Working from home can present challenges. However, it also offers advantages for maintaining healthier lifestyle choices. In which areas could you improve your work from home set-up to support your healthy lifestyle? Keep reading for tips on how to stay healthy while working from home.

Nutrition

Tips for success:

  • Set a schedule for meals and snacks within your work day and stick to it. Eat breakfast before starting your work day.
  • Enjoy your meals and snacks at your kitchen table or outside, not at your work space or in front of the TV.
  • Take steps to reduce meal preparation time.
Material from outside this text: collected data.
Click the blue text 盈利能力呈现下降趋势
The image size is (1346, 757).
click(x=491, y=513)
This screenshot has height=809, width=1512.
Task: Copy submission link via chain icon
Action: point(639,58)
Cook meals in advance, set up a meal to cook in the crockpot, or cut up salad ingredients in advance for quicker meal assembly.
  • Stay hydrated with unsweetened beverages. Consider setting a fluid goal for the work day and measure your fluid intake using a consistent tumbler or water bottle.
  • Snack mindfully. Are you snacking out of boredom or stress? If you are not truly hungry, find activities other than snacking to relieve your stress or boredom (finish one more task, take a walk, put on music, make a cup of tea, etc.)
  • Make it easy to choose healthy snacks. Create a healthy snack bin in your fridge with cut fruits, vegges, and lean proteins (yogurt, hummus, etc.)

Physical Activity

Tips for success:

  • Avoid sitting for longer than 60 minutes at a time. Use a timer or a fitness tracker to remind you to move.
  • Set a step goal for your working hours. Measure your progress with a fitness tracker or phone step counter.
  • If possible, walk or pace during phone calls/conference calls.
  • Create a standing work space. You can purchase an apparatus that converts any desk or table to a standing desk, or you can work at a raised counter top/bar or dresser.
  • Use an exercise ball as your chair to improve your posture and engage your core muscles while you work.
  • Outside of working hours, stick to a regular exercise routine. Aim for at least 150 minutes each week of moderate-intensity physical activity.

Ways to Move Each Hour:

  • Dance to one song
  • Walks around your house or yard for two minutes
    Walk up and down the stairs five times
  • Take a standing stretch break
  • Do 10 repetitions of three body weight exercises (squats, jumping jacks, pushups, etc.)
  • Do a short yoga sequence

Sleep and Emotional Wellbeing

Tips for success:

  • Set a sleep schedule and a work schedule and stick to them.
  • Create designated hours for work (including when to stop working) to clearly separate work from leisure or family time.
  • Create a dedicated work space that will help you stay focused. Avoid working in your bedroom as this can disrupt sleep.
  • Include an element of joy in your workspace. Keep a window, artwork, plant, or a picture you love within sight. Add a pleasant fragrance with a scented candle or an essential oil diffuser. Play music or nature sounds while you work.
  • Make a point to get outside or out of the house at least once daily.